• [WHAT IS NEEDED]: Update the lines from the one containing "Given: Switch to candlestick chart icon" to the one containing "This screenshot has width=1594, height=1248.", replacing "candlestick chart" with "line chart" and leaving everything else unchanged.

• [RECORD LIST]:

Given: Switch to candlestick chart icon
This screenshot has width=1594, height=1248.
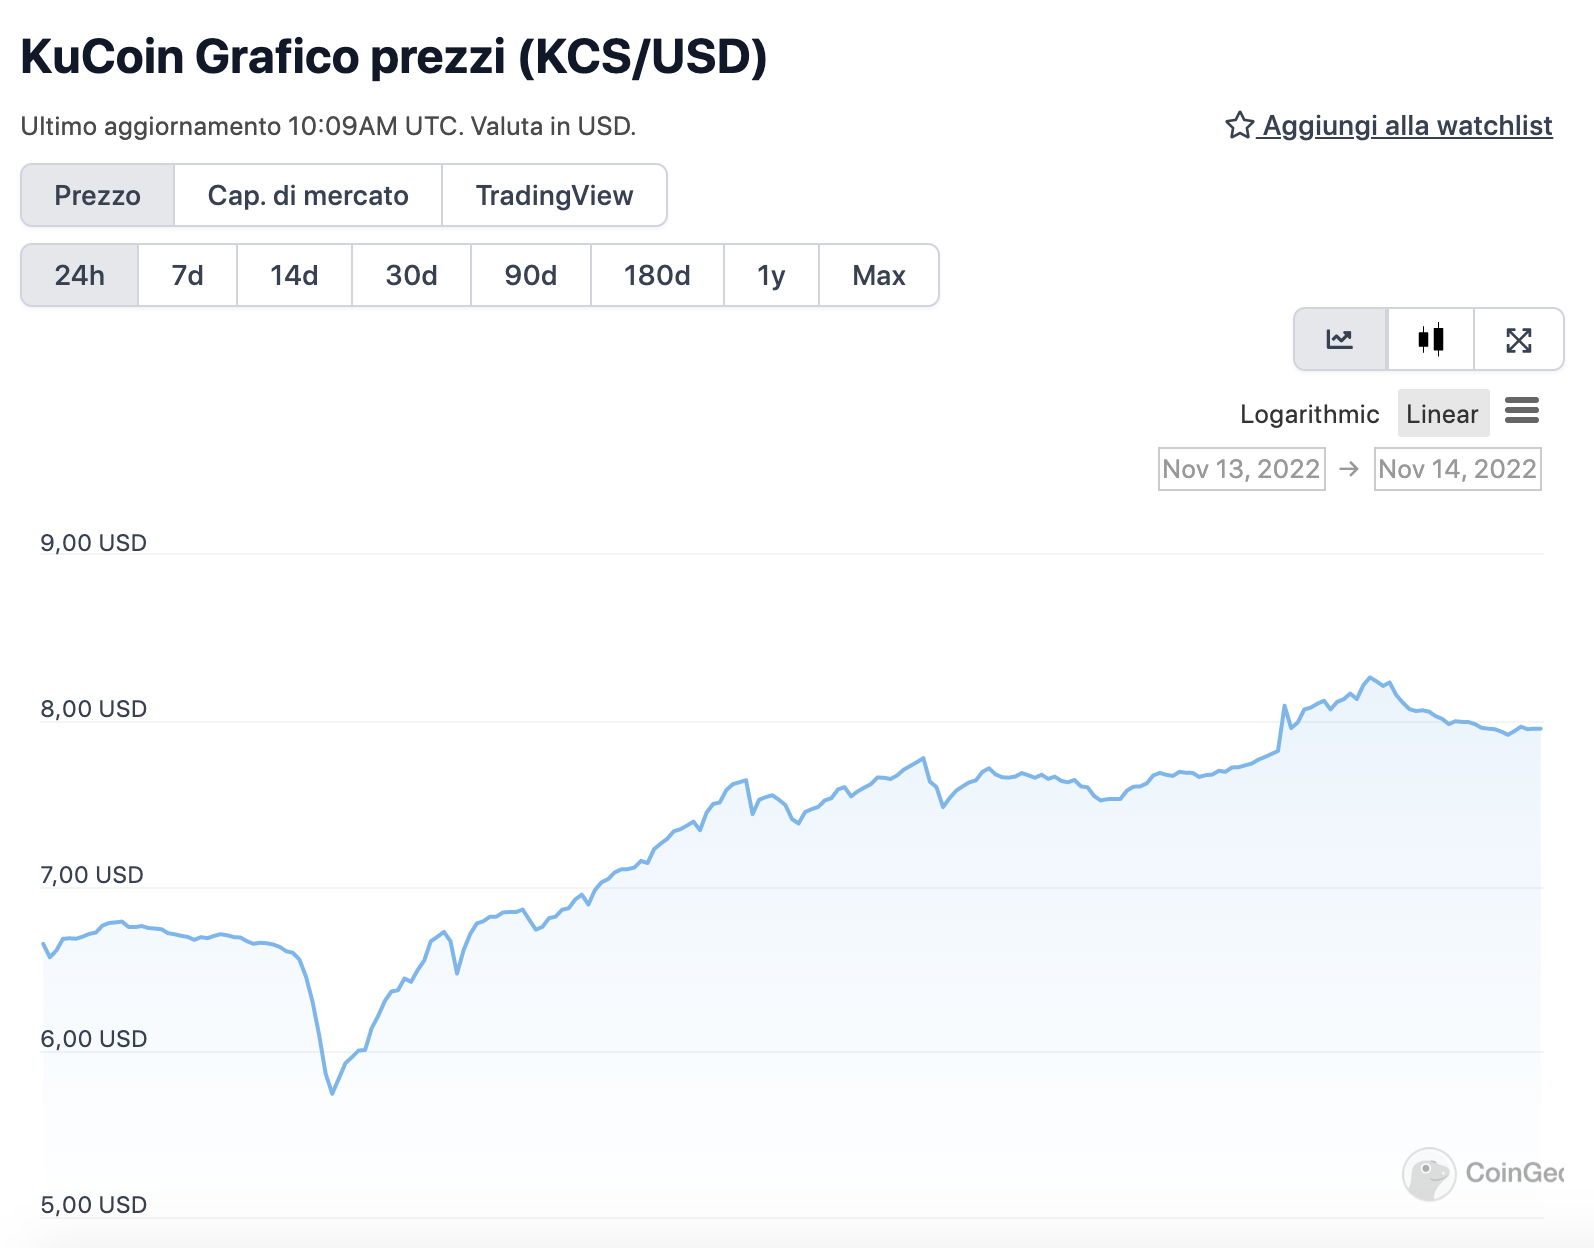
==
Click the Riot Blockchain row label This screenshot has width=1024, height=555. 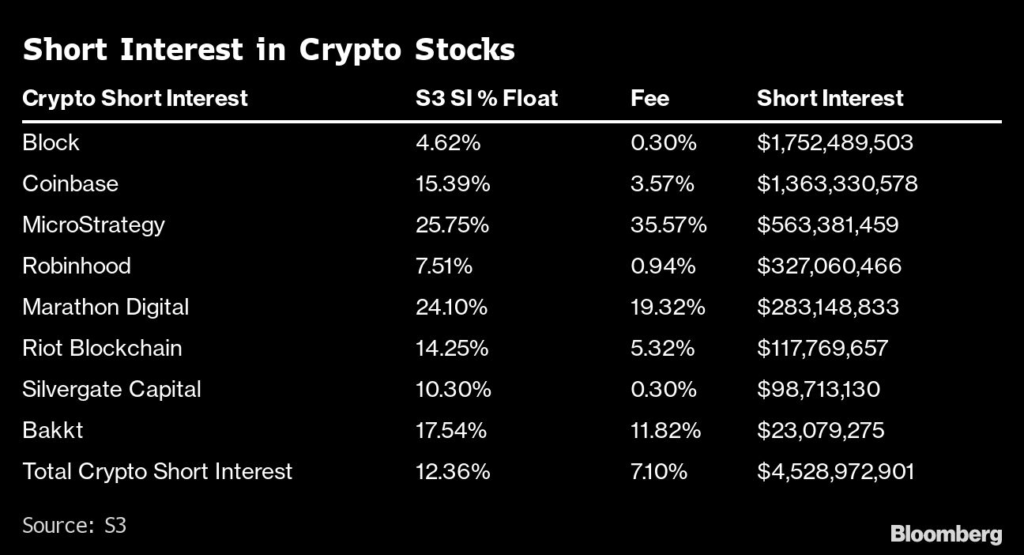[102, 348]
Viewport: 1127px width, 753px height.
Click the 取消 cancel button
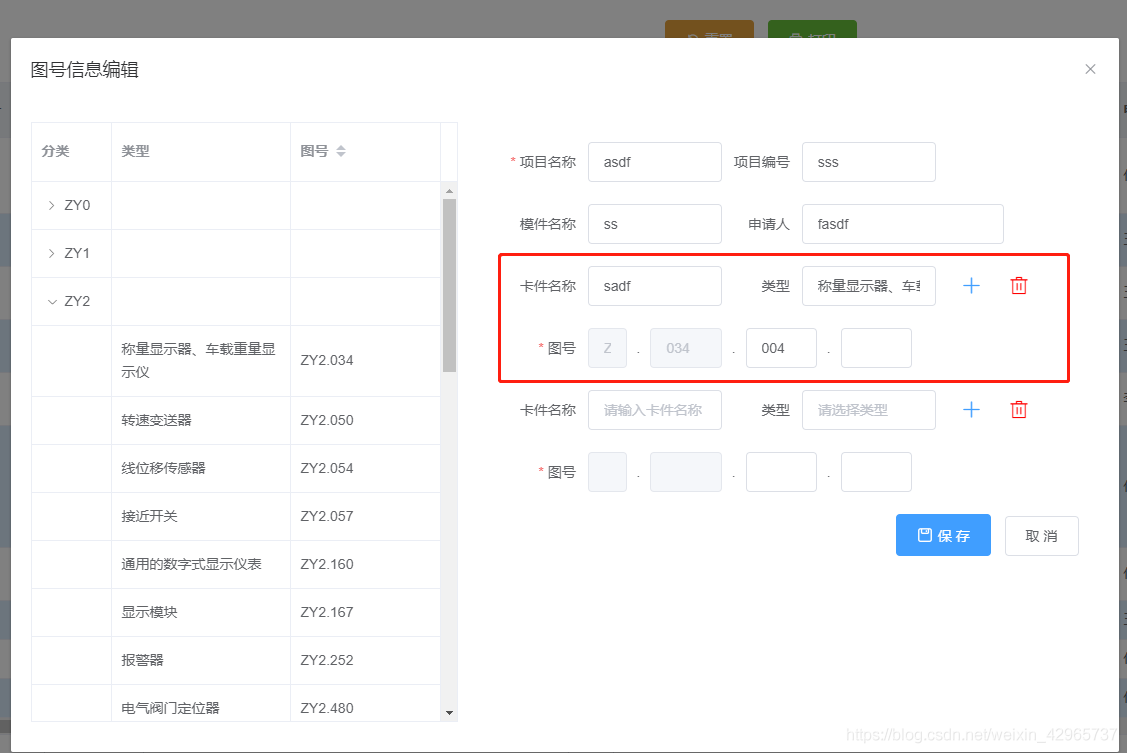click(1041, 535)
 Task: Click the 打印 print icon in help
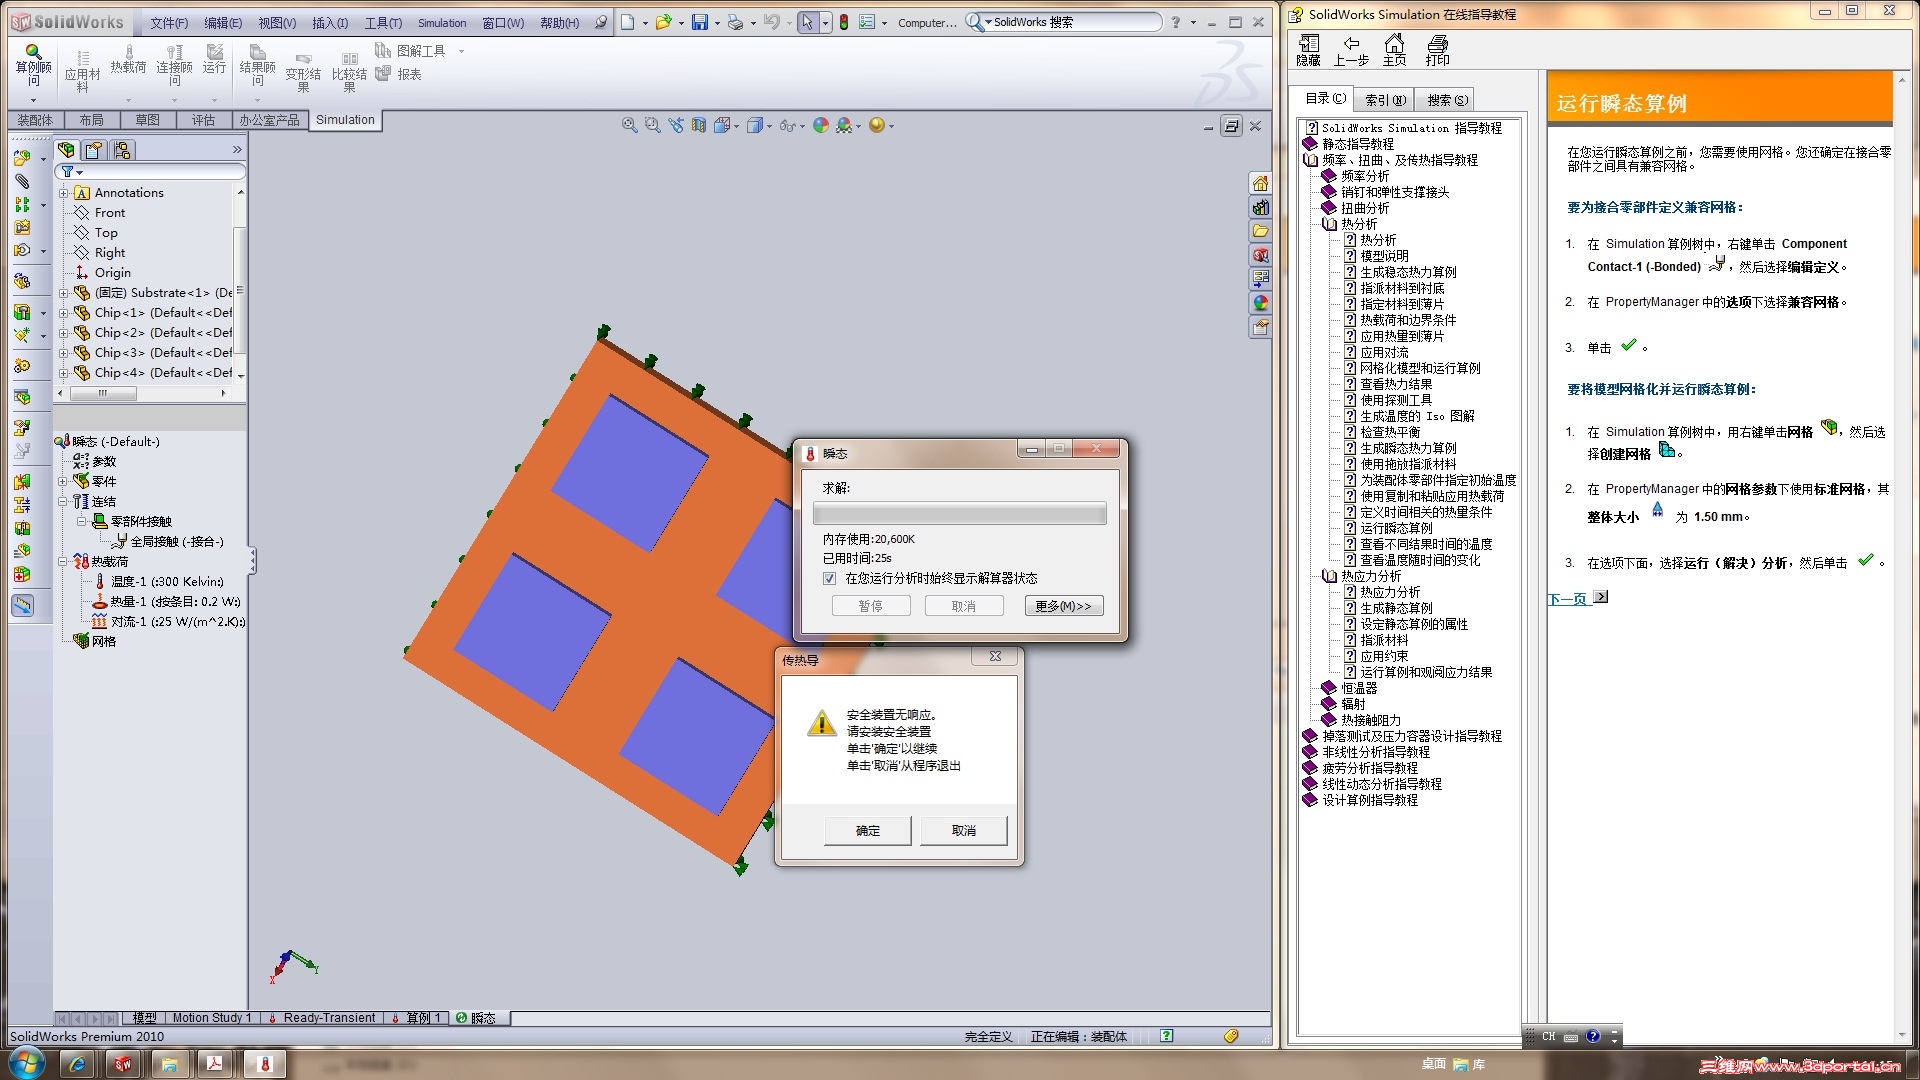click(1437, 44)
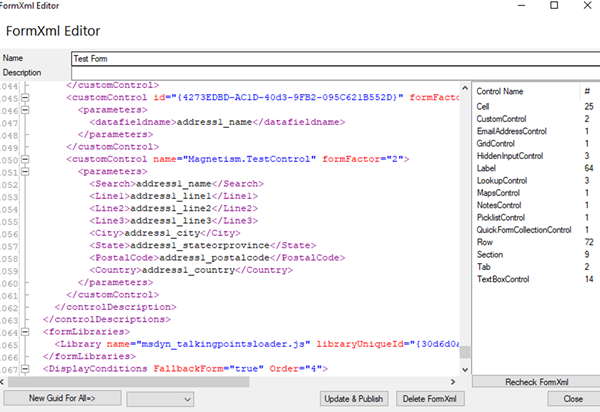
* * *
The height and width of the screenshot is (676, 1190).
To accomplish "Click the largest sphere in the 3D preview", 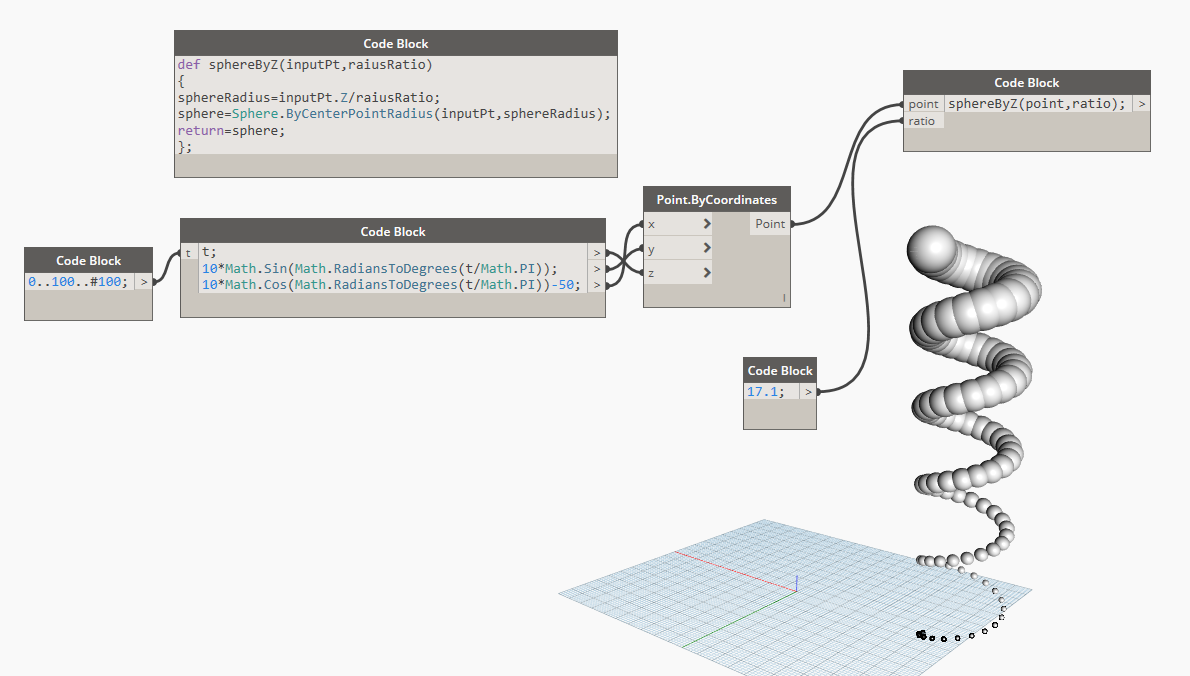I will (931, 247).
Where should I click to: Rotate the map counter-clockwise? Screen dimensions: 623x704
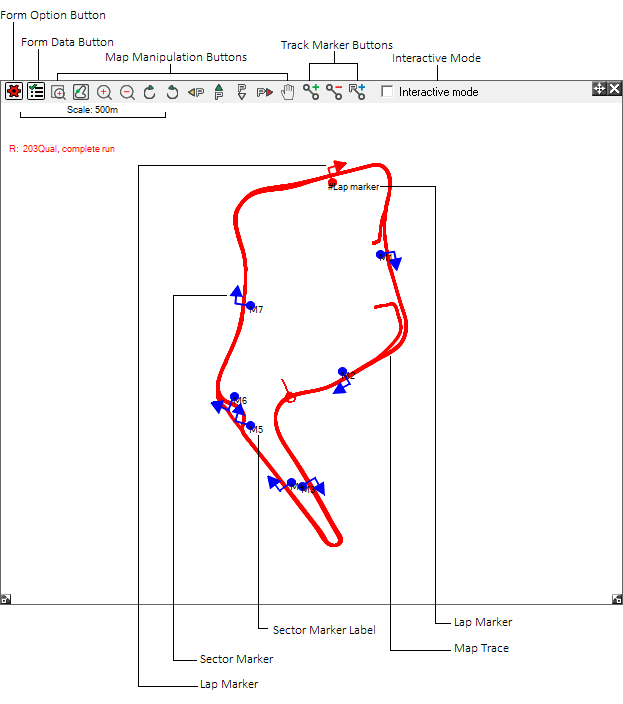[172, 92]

• [WRITTEN RESPONSE]:
Given: Switch to line chart icon
This screenshot has width=1594, height=1248.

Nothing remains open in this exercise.